# Data listing

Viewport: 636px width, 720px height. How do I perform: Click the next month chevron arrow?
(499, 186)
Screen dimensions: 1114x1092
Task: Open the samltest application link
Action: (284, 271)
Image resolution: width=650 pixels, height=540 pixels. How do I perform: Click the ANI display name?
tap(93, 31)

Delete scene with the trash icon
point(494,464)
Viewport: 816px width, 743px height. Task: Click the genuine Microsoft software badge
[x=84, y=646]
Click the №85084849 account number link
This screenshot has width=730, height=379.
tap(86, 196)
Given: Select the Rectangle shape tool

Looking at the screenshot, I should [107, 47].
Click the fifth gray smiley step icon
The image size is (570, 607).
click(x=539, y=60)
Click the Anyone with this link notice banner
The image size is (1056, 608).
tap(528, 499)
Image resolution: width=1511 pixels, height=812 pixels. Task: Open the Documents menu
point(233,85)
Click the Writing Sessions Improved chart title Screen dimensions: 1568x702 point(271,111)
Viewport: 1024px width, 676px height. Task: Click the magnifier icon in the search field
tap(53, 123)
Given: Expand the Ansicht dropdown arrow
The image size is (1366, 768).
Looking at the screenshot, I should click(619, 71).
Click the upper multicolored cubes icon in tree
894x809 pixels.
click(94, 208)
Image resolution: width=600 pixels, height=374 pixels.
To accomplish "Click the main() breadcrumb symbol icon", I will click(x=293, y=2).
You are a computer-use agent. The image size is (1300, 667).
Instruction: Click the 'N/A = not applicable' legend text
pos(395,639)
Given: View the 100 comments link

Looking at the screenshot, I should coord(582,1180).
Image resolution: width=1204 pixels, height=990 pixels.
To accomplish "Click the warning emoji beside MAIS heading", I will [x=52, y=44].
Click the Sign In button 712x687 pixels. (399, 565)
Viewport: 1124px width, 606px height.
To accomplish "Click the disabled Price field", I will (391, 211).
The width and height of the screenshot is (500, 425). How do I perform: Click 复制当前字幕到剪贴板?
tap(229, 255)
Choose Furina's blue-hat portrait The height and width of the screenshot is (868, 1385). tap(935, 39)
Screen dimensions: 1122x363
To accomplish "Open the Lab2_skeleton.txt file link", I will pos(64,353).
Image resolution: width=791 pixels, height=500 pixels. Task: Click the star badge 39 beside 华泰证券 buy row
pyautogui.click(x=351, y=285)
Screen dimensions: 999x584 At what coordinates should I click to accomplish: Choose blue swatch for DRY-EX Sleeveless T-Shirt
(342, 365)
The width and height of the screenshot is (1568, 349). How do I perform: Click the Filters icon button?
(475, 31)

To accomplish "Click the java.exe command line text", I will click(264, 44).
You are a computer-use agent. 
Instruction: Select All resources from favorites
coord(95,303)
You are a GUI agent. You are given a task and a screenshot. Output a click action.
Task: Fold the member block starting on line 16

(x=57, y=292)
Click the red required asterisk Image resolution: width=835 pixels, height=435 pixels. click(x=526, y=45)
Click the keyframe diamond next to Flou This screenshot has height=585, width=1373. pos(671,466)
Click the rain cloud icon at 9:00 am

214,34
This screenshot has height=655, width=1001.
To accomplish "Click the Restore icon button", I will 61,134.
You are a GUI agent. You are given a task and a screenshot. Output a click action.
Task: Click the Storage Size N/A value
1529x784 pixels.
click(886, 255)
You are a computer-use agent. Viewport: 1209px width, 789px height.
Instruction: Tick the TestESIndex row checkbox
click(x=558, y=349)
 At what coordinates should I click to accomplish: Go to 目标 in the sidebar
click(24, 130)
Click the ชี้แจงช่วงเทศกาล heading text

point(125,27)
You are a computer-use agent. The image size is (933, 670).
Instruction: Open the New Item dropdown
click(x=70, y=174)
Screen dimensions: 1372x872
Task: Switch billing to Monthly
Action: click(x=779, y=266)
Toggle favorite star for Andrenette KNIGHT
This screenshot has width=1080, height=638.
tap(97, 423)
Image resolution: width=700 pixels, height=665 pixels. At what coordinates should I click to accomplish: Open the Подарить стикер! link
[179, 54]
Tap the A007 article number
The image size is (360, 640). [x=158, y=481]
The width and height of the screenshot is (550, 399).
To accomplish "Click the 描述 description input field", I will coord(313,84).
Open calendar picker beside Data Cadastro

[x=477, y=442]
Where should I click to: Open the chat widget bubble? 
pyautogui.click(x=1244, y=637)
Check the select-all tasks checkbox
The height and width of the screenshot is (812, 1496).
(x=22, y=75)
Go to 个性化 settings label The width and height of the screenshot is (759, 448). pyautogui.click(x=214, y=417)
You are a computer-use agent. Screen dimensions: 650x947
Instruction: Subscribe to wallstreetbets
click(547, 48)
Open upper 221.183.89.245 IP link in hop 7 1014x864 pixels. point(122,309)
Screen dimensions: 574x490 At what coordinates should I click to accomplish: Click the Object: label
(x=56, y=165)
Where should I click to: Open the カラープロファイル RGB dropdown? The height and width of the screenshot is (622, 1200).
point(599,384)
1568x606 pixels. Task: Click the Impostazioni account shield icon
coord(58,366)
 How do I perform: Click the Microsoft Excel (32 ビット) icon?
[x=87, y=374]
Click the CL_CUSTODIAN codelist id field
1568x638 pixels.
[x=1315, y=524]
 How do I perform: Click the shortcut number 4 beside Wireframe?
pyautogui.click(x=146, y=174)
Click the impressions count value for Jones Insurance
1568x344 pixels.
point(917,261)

# Required action
The reply should hold only the lines from the beginning of the listing above through the line with "Click the №85084849 account number link", each one written exactly as it appears.

# Result
Viewport: 636px width, 720px height. How do I perform: Click the next month chevron arrow?
(499, 186)
Screen dimensions: 1114x1092
Task: Open the samltest application link
Action: (284, 271)
Image resolution: width=650 pixels, height=540 pixels. How do I perform: Click the ANI display name?
tap(93, 31)

Delete scene with the trash icon
point(494,464)
Viewport: 816px width, 743px height. Task: Click the genuine Microsoft software badge
[x=84, y=646]
Click the №85084849 account number link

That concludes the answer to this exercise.